By Scott Hamilton

Senior Expert Emerging Technologies

This week marked a high point in a war between technology giants. This is a war that has been going on for a couple of decades. Apple and Facebook have never seen eye to eye when it comes to the Internet and personal freedom. Apple has always felt that user privacy, even at high end-user cost, was more important than free access with limited personal privacy. Facebook, on the other hand, has always believed that free access to both reading and publishing information, even at the cost of personal privacy, is paramount for the future of the Internet.

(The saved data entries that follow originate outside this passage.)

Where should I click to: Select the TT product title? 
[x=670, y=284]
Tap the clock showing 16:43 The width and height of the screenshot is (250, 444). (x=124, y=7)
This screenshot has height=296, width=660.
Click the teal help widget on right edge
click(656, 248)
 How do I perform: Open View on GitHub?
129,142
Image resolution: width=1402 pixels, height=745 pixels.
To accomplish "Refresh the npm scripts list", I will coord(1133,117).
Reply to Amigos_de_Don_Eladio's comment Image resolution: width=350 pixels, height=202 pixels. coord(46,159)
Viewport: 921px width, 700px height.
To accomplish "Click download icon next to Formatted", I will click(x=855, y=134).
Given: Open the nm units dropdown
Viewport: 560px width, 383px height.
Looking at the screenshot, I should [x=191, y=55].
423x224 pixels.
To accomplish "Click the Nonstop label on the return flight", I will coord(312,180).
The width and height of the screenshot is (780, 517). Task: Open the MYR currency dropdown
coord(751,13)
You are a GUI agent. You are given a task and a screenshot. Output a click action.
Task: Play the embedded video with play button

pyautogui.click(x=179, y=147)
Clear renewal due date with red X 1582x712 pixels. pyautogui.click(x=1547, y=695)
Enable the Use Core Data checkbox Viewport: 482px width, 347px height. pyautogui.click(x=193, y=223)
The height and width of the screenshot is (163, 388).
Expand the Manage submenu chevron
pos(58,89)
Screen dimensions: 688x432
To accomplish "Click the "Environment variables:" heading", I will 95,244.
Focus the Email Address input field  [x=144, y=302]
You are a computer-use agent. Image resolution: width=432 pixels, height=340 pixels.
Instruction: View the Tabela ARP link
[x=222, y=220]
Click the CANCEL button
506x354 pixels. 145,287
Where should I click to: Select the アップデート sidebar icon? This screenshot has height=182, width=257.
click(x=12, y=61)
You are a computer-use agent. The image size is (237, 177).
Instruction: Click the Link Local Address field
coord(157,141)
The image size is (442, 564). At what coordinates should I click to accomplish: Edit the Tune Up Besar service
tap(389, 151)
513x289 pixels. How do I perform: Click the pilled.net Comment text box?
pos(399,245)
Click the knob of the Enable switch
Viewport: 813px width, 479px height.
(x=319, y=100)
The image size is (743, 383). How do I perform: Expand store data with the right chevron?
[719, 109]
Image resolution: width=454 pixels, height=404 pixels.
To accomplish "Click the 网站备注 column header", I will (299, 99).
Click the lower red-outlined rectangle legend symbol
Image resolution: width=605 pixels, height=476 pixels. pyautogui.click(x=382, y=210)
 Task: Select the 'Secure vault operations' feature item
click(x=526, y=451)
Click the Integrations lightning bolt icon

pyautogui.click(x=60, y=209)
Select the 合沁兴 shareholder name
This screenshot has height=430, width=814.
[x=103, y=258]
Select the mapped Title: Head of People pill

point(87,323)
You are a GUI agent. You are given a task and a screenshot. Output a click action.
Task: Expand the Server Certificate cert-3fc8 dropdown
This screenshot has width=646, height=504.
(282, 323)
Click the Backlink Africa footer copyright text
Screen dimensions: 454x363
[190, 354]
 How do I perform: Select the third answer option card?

In Facebook’s view, the Internet is a conglomerate of competing platforms offering innovative services for free, at least monetarily, but you pay by allowing your data to be tracked and packaged so advertisers can target you with advertising that is customized based on your Internet personality.

In Apple’s view, the Internet is just an extension of the personal computing revolution. Apple helped start the Internet in the 1980s, and your phone should be the most personal device of all. You should be notified what companies are going to do with the information collected before you share it.

Apple CEO Tim Cook gave a slap at the business practices of Big Tech rivals during an impassioned speech at a privacy conference in Brussels in October 2018. “Every day, billions of dollars change hands, and countless decisions are made, on the basis of our likes and dislikes, our friends and families, our relationships and conversations. Our wishes and fears, our hopes and dreams,” Cook said. “These scraps of data, each one harmless enough on its own, are carefully assembled, synthesized, traded and sold.”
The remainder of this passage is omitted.